Sounds like you're already on the right path. ADHD and a catholic too here, I'm incredibly undetermined and unfocused unlike you, I don't think I'm attractive either, but I guess I'm not as vulnerable to depression as you are. I was bullied back in middle school. In highschool, I learned to cope with my anxiety and social awkwardness, and I could defend myself, but many still scoffed me quite constantly. I'm not a bright guy either, I was among the bottom performers and It took me 2 extra years to finish college just because I had zero interest in working on the final thesis. I just graduated and I'm still having a hard time finding a job, let alone finding a suitable one, I find it hard to make such decisions and usually end up choosing neither and doing nothing of value.
Even my parents are ashamed of me. Even I am disappointed in myself too because I always feel like I haven't fulfilled my potential, I'm really impulsive and have really low perseverance, which are the essential symptoms of ADD, no matter how hard I lash myself. But what can you do, some things are probably beyond your control even when you refuse that fact. That's just what you are, nobody is born equal, to hate yourself is to hate God's image.
The one cartoon that really uplifted me was Beavis and Butthead. I love how they stayed true to themselves no matter what others say about them and how much they don't belong in this civilization. They even think that their destructive, unfruitful nature is "cool" and consider those who disagree with their ways to be the stupid ones. Beavis and Butthead are no Forest Gump, there is no special talent behind their dim brain, they're just stupid and hated by everyone, and they go along with it instead of falling into self hate. This is the cartoon that really cured me from self hate, low esteem, and depression.

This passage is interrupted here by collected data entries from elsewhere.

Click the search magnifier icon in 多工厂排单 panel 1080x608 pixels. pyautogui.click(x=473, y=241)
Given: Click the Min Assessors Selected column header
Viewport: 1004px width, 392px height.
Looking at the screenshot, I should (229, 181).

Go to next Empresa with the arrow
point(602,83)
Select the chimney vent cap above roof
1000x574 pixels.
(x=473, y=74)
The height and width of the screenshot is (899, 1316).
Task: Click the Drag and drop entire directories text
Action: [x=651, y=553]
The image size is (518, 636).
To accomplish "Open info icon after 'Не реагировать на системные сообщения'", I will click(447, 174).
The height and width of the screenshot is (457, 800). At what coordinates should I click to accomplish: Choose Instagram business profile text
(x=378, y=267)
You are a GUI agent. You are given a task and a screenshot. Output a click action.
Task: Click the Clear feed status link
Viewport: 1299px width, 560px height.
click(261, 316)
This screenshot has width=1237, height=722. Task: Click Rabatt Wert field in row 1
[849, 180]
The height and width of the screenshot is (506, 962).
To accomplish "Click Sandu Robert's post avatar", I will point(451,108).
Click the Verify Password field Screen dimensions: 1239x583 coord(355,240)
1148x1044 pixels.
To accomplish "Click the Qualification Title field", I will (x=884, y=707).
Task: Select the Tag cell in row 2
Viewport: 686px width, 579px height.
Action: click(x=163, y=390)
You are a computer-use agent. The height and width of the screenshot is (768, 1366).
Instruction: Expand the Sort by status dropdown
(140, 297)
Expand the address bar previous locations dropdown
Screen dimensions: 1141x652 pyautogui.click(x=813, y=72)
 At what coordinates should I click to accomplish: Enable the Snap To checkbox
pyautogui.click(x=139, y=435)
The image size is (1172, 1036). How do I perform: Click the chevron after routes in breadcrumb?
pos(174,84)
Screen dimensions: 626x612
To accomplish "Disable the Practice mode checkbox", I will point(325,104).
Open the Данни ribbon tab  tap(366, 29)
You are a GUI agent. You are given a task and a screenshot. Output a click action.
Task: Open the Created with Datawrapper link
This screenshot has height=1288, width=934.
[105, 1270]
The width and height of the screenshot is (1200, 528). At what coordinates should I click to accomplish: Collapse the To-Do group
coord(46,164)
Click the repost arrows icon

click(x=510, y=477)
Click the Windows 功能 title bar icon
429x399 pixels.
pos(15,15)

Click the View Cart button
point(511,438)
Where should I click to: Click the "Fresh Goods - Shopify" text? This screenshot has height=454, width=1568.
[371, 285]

No, I'm not saying that I endorse B&B's ignorant and anti-productive ways. I'm just telling you to be cool with it no matter how hard you screwed up. Even if your efforts aren't fruitful, if you try God knows you try. If people hate you, even if that person is yourself, call them stupid and dismiss them because they don't understand you. When you pray, pray for strength, don't see God as some kind of wish granter. A strength to go through the day and tomorrow and push yourself to do better everyday.
>>708132
What do you even need a girl for. Do you think having a girlfriend/wife will stop you from lusting over porn? This attitude of considering wives as a sextoy and a breathing waifu pillow is something I actually despise. Why do girls with boyfriends tease you? Maybe because they think you're a freak. Maybe you're not cute after all, but who cares. There are many people out there who long for affection even though they have no chance at it, and they grew cold and bitter. Your thirst for affection and lust shouldn't fool you, we all thirst for something we sometimes are not supposed to have. That's just a part of life God wants you to go through. It's much better to spend your love on God and people who actually need it than on a walking fleshlight.